Viver a fé como escolha livre

Como tantos jovens naqueles anos, desejava justiça e liberdade e descobri que aquela "liberdade dos filhos de Deus" era uma paixão dominante para S. Josemaria. Como não há amor nem fé sem liberdade, aquilo que os meus pais me tinham transmitido passou a ser algo vivo; a minha fé passou a ser uma escolha livre e pessoal, de modo que fui capaz de amar e de responder ao chamamento de Deus.

Claudi e Fausta na Suiça onde constituiram família

Aprofundando os ensinamentos de S. Josemaria e vivendo de acordo com a sua espiritualidade, aprendi a manter um relacionamento mais intenso com Deus. Na residência Viscontea recebi uma profunda formação cristã, à altura dos estudos universitários que já tinha iniciado na faculdade de Arquitectura do Politécnico de Milão.

Claudio

Claudio e Fausta com os nove filhos em 2005, em Lugano

Algum tempo depois conheci Claudio, estudante de Medicina de Lugano (Suíça). Apaixonei-me por ele e não pareceu estranho nem imprudente que poucos meses depois já falássemos da família numerosa que queríamos ter. O amor à liberdade, e como consequência à responsabilidade, que tinha aprendido, levou-me a propor a Claudio que lesse a homilia de S. Josemaria “O matrimônio, vocação cristã” e disse-lhe que como não concebia a minha vida sem aquele modo de vida e que desejava com todo o coração partilhá-la com ele, não aceitaria nenhum compromisso se não estivesse de acordo.

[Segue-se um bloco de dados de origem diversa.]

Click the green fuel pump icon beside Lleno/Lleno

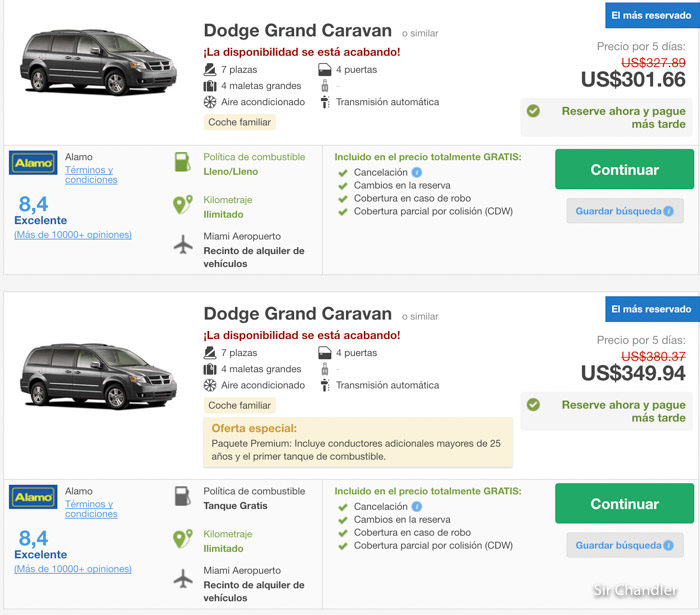click(x=182, y=162)
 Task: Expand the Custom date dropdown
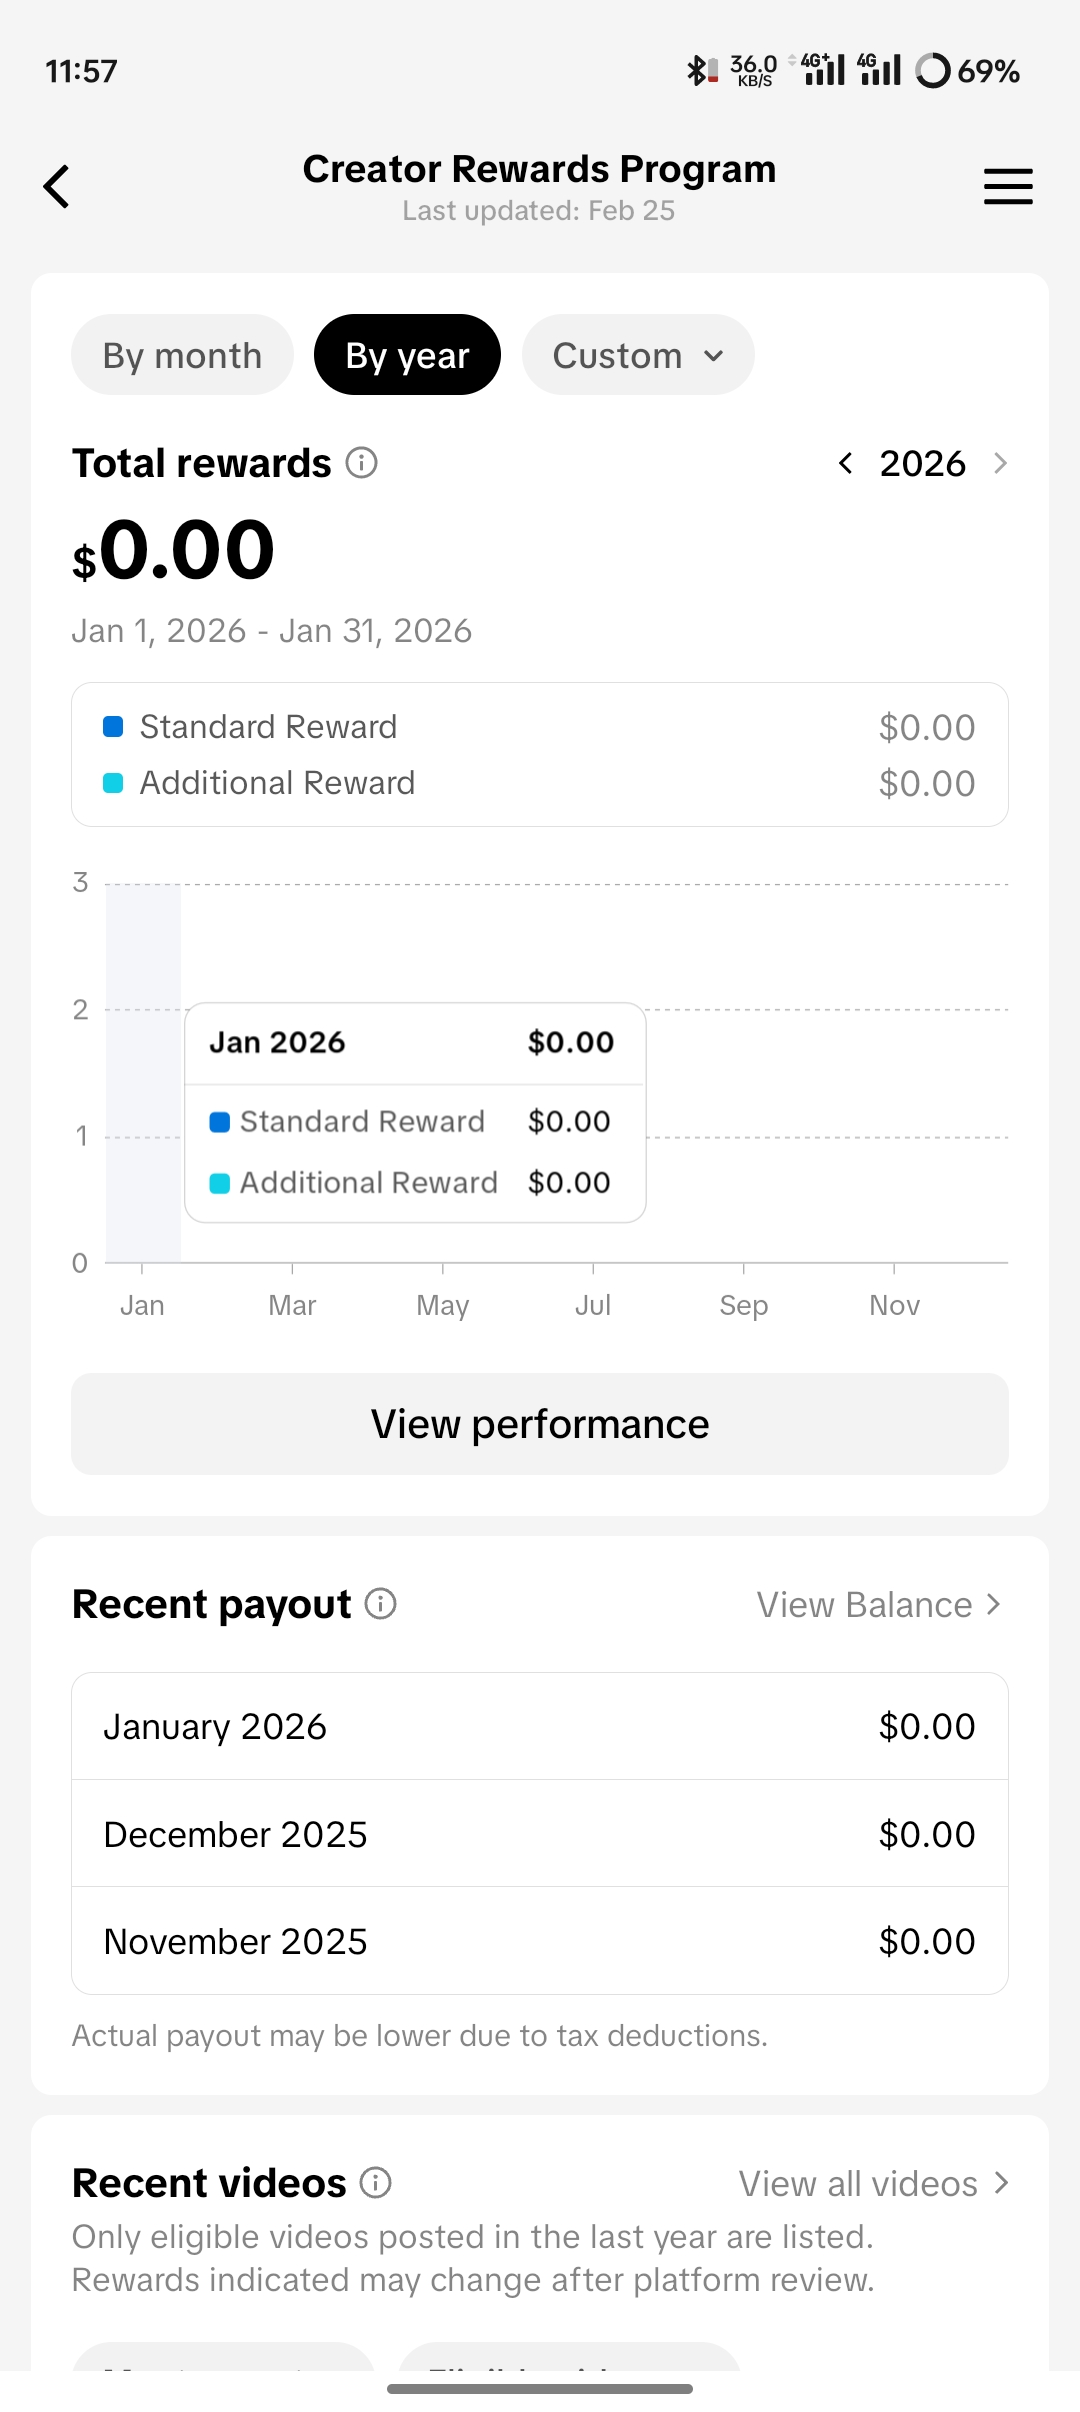click(x=637, y=355)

Leu a homilia e no dia seguinte de manhã disse-me: "Pensei muito, e quase não consegui dormir; não deve ser fácil viver assim o matrimônio, mas acho que vai ser muito bonito!” Pouco depois casamos e fomos viver para Lugano, na Suíça.

39 anos depois

Fausta com o marido e cinco dos 12 netos

Estamos casados há mais de 39 anos e temos nove filhos, cada um escolheu uma profissão diferente, mas o que conta é que estão muito unidos entre eles, porque o estão na fé que praticam. Agora tenho doze netos, uma filha com 20 anos que ainda vive conosco, e um marido que, depois de uma intensa carreira profissional em defesa da promoção da vida como ginecólogo, acaba de se aposentar e contempla comigo, com gratidão e assombro, tudo o que Deus nos concedeu.